Los Angeles To Seek Potential Locations For Wildlife Rehabilitation Center

Golden coyote

Photo: Getty Images

LOS ANGELES (CNS) - Los Angeles will explore potential locations for a Wildlife Education and Rehabilitation Center following a vote today by the City Council.

The motion, which was introduced by Councilman John Lee and Councilwoman Nithya Raman, passed 10-0. It aims to find a space to accommodate the nonprofit L.A. Wildlife Education and Rehabilitation -- known as L.A. Wild -- which rehabilitates animals and releases them back into the wild. The nonprofit also provides the public with educational programs on how wildlife and people can coexist.

The motion notes that Los Angeles Animal Services and Los Angeles County Animal Care and Control had more than 12,000 wildlife intakes from 2019 to 2020, with about 7,000 animals coming from within the city. However, neither agency is equipped to care for sick, injured and orphaned wildlife, and the majority of them were euthanized, according to the motion.

The proposed center would include a hospital complex with an intake desk, intake exam and treatment room with an X-ray machine, animal care rooms, treatment and surgery room, kitchen for animal food preparation, animal care laundry facility and outdoor wildlife rehabilitation enclosures. There would also be an administration space for the executive director and staff offices, outdoor patio and a volunteer training and education room.

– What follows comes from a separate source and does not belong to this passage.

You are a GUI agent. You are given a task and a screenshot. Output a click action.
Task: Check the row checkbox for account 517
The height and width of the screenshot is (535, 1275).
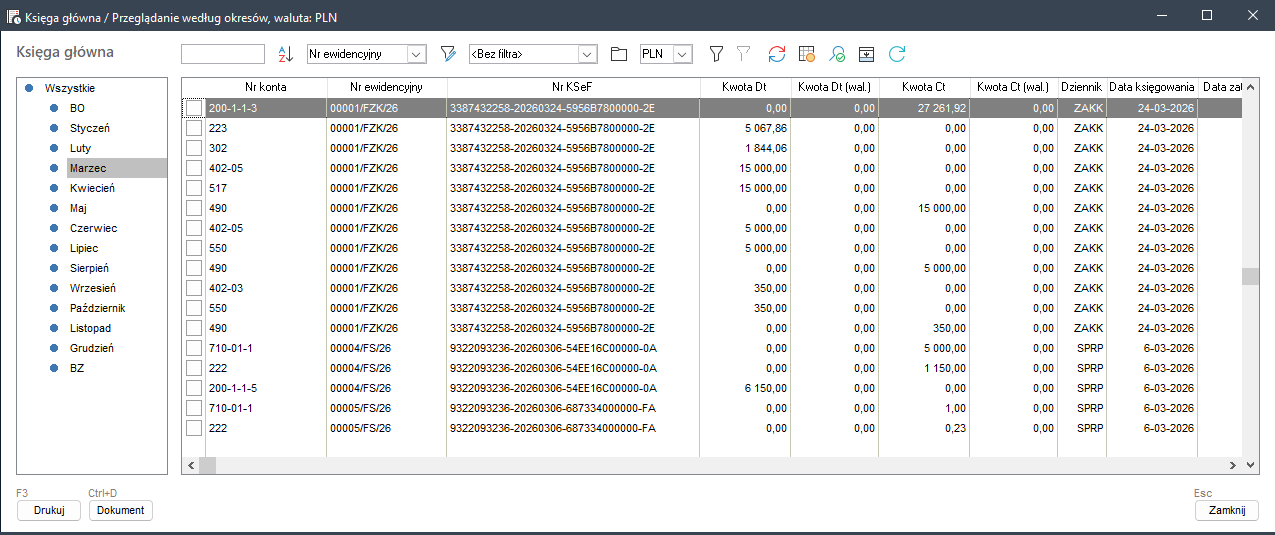pyautogui.click(x=194, y=188)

The Department of General Services, the Department of Recreation and Parks and the Los Angeles Zoo will report to the City Council within 60 days on potential locations to fit the requirements. L.A. Wild is seeking a one- or two- acre site zoned appropriately for wildlife rehabilitation with access to water, power and sewage.

``The city's wildlife is an essential portion of the overall environment, and it is critical to protect the wildlife within the city's boundaries especially in the urban metropolitan areas,'' states the motion, which was seconded by Councilmen Mitch O'Farrell and Paul Koretz.